Clinical Trial Diversity: It’s Time to Stop Talking the Talk and Start Walking the Walk


The first step is admitting there's a problem, now what will the industry do about it?

The lack of diversity in clinical trials is a disturbing, ethical problem that’s persisted for decades. It’s also an issue that creates significant community and global health risks, as diverse patient populations have different responses to certain diseases and pharmaceuticals.

Thankfully, the clinical trial sector is increasingly recognizing the severity and ramifications of its lack of diversity. Moderna and Pfizer's COVID-19 vaccine trials have repeatedly come under1 scrutiny for trial participants not adequately representing the general population and those most impacted by COVID-19, for instance. The FDA is also continuing to expand on its guidelines2 for enhancing the diversity of clinical trial populations.

Acknowledgement of a lack of diversity is an encouraging first step; however, it’s still unclear what’s actually being done to solve this problem. How are community clinical trial sites—or those outside of the typical large academic research centers—taking action to establish trust with prospective participants who’ve never before navigated the nuances of the clinical trial landscape? How are large, academic sites ensuring their own staff understand the language and culture of prospective participants? Perhaps most importantly, how are pharmaceutical sponsor organizations holding themselves accountable for meeting their diversity goals?

Diversity metrics drive real results

Based on data from my company’s global clinical trial marketplace,3 a crucial first step in overcoming a lack of diversity is looking inward and ensuring a healthy portion of your organization’s staff represents the desired demographic(s) of your trial participants. Seventy-five predominantly North American sites in our marketplace have gone a step further by using specific metrics to objectively measure and progress against their diversity goals. Examples of these metrics include:

  • Defining the characteristics of the local community and understanding their challenges
  • Having a hiring strategy for staff that mirrors that demographic of the community
  • Training staff on cultural competency
  • Being linguistically similar to the community
  • Using translated materials effectively
  • Having a process to identify barriers to healthcare and study participation, and having measures to mitigate these barriers
  • Physically going into the community to recruit participants (i.e., building trusted community relationships)

Establishing and tracking against benchmarks like these can drive real results, as 77% of sites in our marketplace with high diversity “scores” have already experienced an increase in diverse patient enrollment and/or retention.

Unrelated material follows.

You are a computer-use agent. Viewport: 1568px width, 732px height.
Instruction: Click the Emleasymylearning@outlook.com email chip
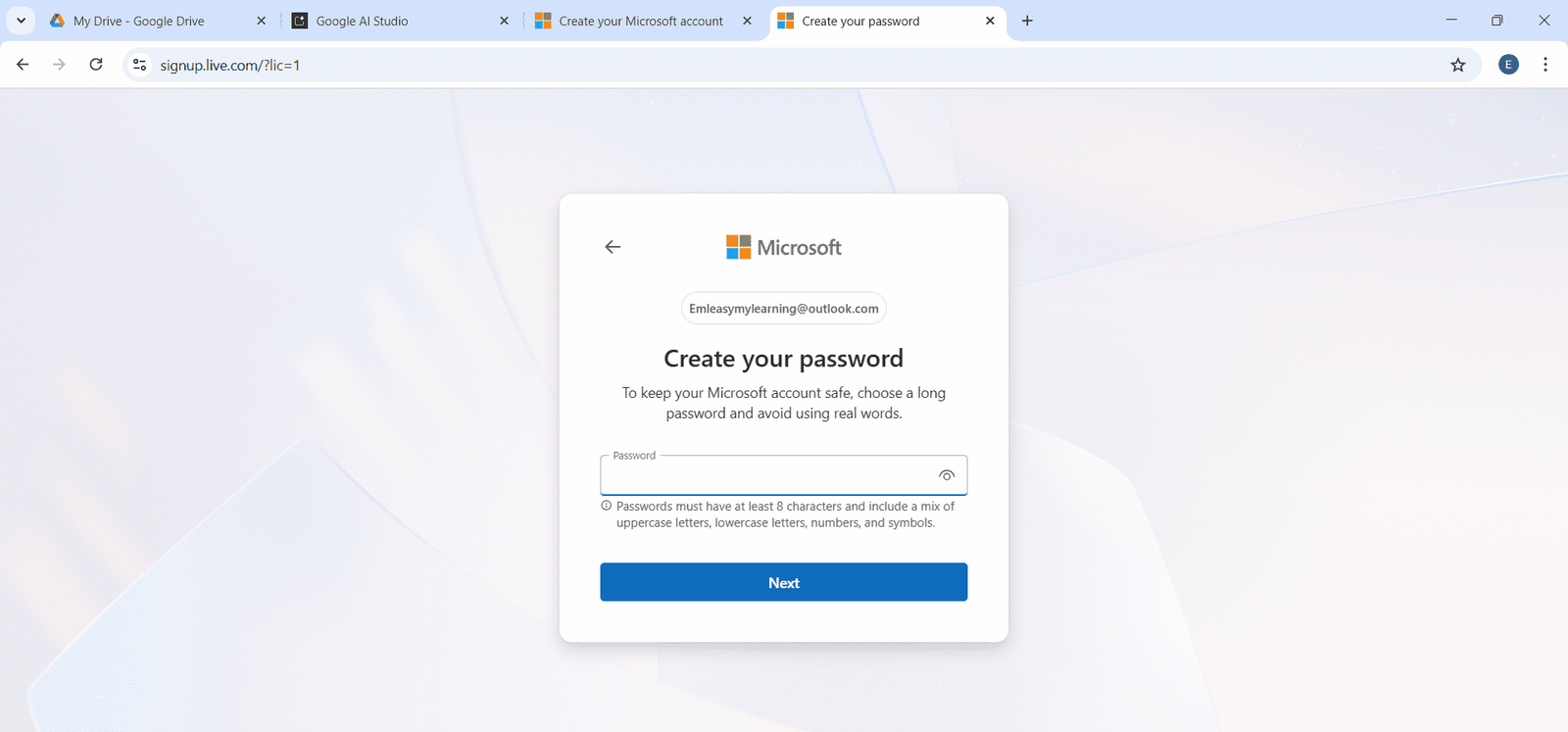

Furthermore, 85% of sites in our marketplace that implemented such metrics reported they were better able to market themselves toward sponsors to meet their diversity goals.

Sponsors need to step up

Despite the concrete action many sites are taking to incite greater diversity—as well as their undeniably promising results thus far—data from our global clinical trial marketplace shows that sponsors are continuing to underutilize diverse sites. While 61.5% of sites in our marketplace said sponsors are being more specific about their diversity goals as compared to 1-2 years ago, only 57% of sites said sponsors were contacting them to support diversity enrollment in trials. What’s more, 46% of sites reported that sponsors still weren’t sharing their diversity goals or targets for recent or upcoming trials.

Building and maintaining greater diversity in clinical trials is certainly an overwhelming and at times paralyzing task. And it can be even more challenging when speed is a factor, as we’ve witnessed with the trials for COVID-19 vaccines. However tangible action is required, and now. Establishing and tracking against diversity-related benchmarks is a great starting point, as is assigning specific diversity goals to certain trials.

Ultimately, given the power sponsors hold in promoting greater diversity across the entire clinical trial sector, the onus is on them to step up. It’s time to stop talking the talk and start walking the walk by seeking out new, additional sites to partner with that have proven diversity traction and success. In doing so, sponsors have an opportunity to significantly lower their trial costs and get treatments to market faster—all while ensuring different demographics and those who face the most risk of the disease in question are accurately and fairly represented.